Premier contact (Denis Villeneuve, 2016)

par Charles Foulon

Arrival est un film de science-fiction qui reprend le thème cliché de la venue sur Terre d’extraterrestres, eux-mêmes montrés comme des clichés – ce sont, dans tous les sens du terme, des "aliens" –, mais construit un type de spectaculaire inédit, maintenant à distance par le conte le drame hystérisé d’ordinaire rattaché à cette typologie du genre. Car la question qui va prendre la place centrale de l’intrigue est celle de la langue de l’autre : d’abord est-ce une langue, de quel type, et comment l’apprendre ? Ainsi, le temps de l’apprentissage du système de pensée des aliens installe, par le calme des deux personnages principaux, Louise (Amy Adams) et Ian (Jeremy Renner), une temporalité inhabituelle. On est très loin de Rencontre du troisième type, quasiment à l’opposé puisqu’ici, la langue est prise au sérieux, considérée "de manière mathématique" (Ian, physicien, précise que c’est un compliment). La langue des aliens, langue-peinture, faite de cercles rarement fermés, tous différents, complexes, dessinés comme à l’encre de chine, fluides, aériens, aquatiques et flottants, est une langue-pensée vivante, construite dans le rapport au temps, une "peinture mathématique" pour tous qui s’avèrera offre universelle.

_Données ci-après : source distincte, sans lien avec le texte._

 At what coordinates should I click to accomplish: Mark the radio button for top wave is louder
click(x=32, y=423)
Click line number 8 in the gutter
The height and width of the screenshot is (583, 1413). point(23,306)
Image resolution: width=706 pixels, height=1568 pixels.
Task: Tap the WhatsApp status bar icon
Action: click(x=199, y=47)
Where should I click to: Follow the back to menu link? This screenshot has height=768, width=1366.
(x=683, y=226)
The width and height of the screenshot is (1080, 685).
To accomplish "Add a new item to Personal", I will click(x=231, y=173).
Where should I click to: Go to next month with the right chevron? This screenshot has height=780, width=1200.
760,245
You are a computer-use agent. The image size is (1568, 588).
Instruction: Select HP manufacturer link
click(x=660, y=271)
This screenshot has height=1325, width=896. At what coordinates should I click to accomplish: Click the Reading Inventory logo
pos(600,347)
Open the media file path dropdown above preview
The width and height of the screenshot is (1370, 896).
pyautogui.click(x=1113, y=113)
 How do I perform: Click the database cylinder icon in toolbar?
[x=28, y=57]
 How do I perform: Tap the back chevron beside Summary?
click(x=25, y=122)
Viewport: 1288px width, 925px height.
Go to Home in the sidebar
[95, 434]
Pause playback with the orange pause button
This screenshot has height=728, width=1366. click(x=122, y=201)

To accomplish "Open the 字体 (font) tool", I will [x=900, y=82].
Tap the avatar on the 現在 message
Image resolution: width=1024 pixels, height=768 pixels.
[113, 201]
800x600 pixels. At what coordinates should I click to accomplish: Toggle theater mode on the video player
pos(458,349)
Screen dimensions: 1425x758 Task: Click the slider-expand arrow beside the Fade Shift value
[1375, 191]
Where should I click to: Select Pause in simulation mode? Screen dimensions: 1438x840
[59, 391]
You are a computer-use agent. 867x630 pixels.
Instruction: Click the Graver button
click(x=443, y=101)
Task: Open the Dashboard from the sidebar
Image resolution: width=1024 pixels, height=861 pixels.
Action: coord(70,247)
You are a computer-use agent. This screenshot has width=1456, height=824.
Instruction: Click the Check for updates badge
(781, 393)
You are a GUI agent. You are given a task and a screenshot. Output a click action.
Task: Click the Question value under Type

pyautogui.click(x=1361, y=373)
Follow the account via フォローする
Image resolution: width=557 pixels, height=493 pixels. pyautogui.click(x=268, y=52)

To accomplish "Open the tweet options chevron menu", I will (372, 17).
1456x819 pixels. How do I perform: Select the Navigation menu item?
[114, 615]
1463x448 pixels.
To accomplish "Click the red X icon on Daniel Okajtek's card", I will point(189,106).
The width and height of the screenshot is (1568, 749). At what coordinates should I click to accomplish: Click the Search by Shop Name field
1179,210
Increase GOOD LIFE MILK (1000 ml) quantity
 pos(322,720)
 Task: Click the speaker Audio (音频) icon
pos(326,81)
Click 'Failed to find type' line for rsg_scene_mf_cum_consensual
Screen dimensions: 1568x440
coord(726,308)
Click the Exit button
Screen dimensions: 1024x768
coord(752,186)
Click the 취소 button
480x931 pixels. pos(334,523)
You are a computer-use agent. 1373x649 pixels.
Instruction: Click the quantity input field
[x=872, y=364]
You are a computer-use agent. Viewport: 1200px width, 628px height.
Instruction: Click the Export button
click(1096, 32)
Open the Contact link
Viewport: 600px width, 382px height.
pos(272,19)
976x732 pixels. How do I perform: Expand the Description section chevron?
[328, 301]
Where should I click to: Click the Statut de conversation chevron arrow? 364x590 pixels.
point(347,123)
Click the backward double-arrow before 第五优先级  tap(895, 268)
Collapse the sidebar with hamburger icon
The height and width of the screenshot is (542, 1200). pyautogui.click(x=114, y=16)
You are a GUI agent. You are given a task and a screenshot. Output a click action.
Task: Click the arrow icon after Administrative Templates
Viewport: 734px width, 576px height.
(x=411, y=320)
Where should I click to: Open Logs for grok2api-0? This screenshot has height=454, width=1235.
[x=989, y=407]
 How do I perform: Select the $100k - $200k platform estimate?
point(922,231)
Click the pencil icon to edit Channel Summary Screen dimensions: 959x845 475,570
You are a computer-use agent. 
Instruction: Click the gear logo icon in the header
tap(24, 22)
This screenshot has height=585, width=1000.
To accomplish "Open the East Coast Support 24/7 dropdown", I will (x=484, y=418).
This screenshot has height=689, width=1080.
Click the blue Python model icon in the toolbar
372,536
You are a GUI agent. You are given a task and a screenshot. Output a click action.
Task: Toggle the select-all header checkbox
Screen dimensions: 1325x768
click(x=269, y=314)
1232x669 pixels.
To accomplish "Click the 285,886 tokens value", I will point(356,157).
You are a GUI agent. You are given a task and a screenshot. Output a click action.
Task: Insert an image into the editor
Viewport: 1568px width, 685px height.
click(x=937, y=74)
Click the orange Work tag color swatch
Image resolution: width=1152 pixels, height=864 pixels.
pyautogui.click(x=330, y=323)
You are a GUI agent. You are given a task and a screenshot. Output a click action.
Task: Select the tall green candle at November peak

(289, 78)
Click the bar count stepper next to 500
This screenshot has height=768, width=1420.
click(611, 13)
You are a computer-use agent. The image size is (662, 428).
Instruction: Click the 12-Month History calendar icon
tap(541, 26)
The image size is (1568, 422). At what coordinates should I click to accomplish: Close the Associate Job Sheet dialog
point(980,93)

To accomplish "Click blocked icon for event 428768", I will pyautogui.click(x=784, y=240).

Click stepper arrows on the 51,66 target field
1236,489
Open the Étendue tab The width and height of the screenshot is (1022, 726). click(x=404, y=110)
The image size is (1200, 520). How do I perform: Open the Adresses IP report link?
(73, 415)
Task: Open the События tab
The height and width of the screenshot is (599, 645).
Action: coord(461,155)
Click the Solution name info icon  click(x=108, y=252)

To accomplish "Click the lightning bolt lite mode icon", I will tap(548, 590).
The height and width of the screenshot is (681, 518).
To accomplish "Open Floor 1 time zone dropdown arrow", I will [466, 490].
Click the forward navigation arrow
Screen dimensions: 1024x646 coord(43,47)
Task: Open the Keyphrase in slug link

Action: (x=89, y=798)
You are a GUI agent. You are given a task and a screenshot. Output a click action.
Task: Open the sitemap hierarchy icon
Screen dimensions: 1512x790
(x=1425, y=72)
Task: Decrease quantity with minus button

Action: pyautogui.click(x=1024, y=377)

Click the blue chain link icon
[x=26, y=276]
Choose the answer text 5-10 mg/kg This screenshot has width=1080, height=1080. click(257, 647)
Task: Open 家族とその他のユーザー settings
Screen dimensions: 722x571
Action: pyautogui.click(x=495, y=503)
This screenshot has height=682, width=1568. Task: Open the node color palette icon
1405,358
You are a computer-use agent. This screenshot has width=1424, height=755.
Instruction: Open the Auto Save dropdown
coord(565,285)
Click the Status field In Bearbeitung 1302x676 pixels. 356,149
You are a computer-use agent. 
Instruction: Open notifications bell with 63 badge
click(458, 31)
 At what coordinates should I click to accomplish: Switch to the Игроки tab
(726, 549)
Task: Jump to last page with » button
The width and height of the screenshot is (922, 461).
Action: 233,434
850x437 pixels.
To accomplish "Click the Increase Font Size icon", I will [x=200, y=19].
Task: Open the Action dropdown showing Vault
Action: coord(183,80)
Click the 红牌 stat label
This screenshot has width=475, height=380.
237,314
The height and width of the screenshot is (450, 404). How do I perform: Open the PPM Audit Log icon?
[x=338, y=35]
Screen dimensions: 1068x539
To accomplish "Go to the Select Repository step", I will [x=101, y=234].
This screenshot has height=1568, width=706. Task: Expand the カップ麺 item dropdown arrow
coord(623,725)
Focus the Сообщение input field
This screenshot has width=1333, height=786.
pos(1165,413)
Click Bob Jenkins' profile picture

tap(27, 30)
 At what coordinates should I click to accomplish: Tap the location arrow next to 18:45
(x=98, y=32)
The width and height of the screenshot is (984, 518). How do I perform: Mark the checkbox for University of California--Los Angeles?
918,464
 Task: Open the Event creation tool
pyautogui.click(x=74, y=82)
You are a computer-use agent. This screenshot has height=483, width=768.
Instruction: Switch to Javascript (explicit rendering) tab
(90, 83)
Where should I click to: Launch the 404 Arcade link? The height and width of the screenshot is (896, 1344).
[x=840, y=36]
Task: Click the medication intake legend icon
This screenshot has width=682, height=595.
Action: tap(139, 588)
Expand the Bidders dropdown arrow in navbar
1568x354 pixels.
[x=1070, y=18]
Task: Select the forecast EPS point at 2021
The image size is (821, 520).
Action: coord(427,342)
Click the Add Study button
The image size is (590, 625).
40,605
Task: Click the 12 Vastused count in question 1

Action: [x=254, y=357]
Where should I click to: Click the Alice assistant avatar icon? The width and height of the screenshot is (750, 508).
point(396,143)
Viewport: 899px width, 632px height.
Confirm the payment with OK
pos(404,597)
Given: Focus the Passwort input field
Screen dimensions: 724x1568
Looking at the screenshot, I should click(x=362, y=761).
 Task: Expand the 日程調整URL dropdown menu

En lien avec cette langue-pensée, le film insiste sur le deux, comme s’il pensait directement la question de la dialectique : deux mondes, les humains et les aliens ; deux aliens surnommés avec tendresse "Abbott and Costello" ; deux chercheurs, une femme linguiste et un homme physicien donc ; deux manières d’appréhender l’autre, menaçante ou non ; deux gravités (au sens physique du terme) qui obligent les personnages à matériellement changer de perspective ; deux manières de considérer le temps, linéaire ou cyclique, figurées en deux temporalités, où la continuité est disposée nouvellement par le pouvoir du cinéma ; deux types d’émotions dans la rencontre, la panique des foules d’un côté, le calme des chercheurs de l’autre (dispositions sécuritaires de l’Etat contre patience de la pensée) ; deux manières d’interpréter, enfin, et de traduire les signes ou idéogrammes, comme par exemple les deux traductions du mot "weapon" ("outil" ou "arme" : construction ou destruction) ; et deux qui, au bout du compte, articule deux chemins possibles pour la vie de chacun, personnages comme spectateurs.